# The Bat



## Xenodyssey (Aug 27, 2008)

So, the Tumbler has had a long gestation. Hopefully we'll see it by the end of the year but after seeing Dark Knight Rises I REALLY would like a model of The Bat.

And I can see why Moebius are doing a separate model of the Batpod and Catwoman after watching the movie...


----------



## rowdylex (Jan 19, 2010)

I would love to see a model of this, great design.

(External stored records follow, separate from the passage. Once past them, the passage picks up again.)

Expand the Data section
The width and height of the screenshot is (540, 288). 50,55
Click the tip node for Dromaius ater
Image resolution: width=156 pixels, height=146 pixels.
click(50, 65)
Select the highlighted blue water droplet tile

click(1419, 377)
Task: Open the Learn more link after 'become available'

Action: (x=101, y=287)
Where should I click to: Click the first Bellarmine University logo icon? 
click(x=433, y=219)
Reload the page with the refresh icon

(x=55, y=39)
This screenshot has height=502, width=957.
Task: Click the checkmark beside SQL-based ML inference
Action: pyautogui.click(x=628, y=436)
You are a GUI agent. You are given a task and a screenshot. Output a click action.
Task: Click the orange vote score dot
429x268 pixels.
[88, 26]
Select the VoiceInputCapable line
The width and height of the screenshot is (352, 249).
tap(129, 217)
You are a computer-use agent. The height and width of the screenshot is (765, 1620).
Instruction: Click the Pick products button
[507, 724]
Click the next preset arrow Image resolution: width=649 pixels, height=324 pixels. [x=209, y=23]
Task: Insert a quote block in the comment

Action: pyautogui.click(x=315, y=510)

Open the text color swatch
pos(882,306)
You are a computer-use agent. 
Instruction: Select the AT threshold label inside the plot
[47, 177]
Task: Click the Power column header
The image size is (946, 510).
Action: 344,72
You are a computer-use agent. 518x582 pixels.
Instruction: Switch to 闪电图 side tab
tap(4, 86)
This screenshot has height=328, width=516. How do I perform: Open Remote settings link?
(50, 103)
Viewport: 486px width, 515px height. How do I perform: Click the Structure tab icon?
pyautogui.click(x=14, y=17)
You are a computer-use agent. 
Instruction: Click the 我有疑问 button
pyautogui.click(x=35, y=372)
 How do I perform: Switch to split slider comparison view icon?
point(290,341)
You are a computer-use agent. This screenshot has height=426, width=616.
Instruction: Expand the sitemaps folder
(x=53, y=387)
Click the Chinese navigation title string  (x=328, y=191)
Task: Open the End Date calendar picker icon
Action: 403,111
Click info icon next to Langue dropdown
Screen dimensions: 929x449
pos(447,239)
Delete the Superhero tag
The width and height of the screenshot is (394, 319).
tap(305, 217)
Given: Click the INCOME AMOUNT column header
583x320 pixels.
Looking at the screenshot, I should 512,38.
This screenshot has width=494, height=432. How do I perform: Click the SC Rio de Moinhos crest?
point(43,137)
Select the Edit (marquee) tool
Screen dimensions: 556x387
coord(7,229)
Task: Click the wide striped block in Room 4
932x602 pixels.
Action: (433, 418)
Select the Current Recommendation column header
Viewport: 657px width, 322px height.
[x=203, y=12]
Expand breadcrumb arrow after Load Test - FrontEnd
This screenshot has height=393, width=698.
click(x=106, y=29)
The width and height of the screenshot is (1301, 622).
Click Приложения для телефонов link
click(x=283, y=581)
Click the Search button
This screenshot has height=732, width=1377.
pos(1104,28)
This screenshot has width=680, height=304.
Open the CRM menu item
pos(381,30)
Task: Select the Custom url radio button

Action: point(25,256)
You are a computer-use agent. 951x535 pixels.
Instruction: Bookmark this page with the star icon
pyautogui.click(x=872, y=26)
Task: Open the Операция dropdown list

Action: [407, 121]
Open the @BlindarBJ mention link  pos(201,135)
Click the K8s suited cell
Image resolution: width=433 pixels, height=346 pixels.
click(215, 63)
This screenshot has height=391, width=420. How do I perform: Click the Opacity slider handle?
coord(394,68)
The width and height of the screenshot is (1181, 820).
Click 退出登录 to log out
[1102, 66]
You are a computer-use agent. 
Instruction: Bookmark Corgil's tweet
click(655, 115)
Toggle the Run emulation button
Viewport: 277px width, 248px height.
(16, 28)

On a side note - a very expensive replica is going to be made by Hot Toys:










This will be 1/6 scale, far too big to fit into our rooms, let alone getting past the wife. :tongue:


----------



## Xenodyssey (Aug 27, 2008)

If I can find some decent reference photos or even plans for it I'd try to do a scratchbuild. It is all flat faces.


----------



## BatToys (Feb 4, 2002)

Xenodyssey said:


> And I can see why Moebius are doing a separate model of the Batpod and Catwoman after watching the movie...


I saw the movie but didn't understand what you meant. A seated Catwoman figure would be removable?


Loved Anne as Catwoman. She matched Julie Newmar.


----------



## Xenodyssey (Aug 27, 2008)

Moebius announced they would be doing a larger scale Batpod with a catwoman figure. I don't know if it would be removeable. I just surmised that after seeing how much screen time she spends riding the bike and it's importance in the story I could see why they decided to bring out a 2nd Batpod kit (with Catwoman).



BatToys said:


> I saw the movie but didn't understand what you meant. A seated Catwoman figure would be removable?
> 
> 
> Loved Anne as Catwoman. She matched Julie Newmar.


----------



## WEAPON X (Mar 5, 2006)

rowdylex said:


> I would love to see a model of this, great design.
> 
> On a side note - a very expensive replica is going to be made by Hot Toys:
> 
> ...


 

Hot Toy's 1/6 Scale "The BAT" at the Anicom 2012 Show!


----------



## JimPV (Apr 26, 2009)

I'd go for "The Bat" as well. Also want the tumbler. Hope we get an announcement soon for the latter.


----------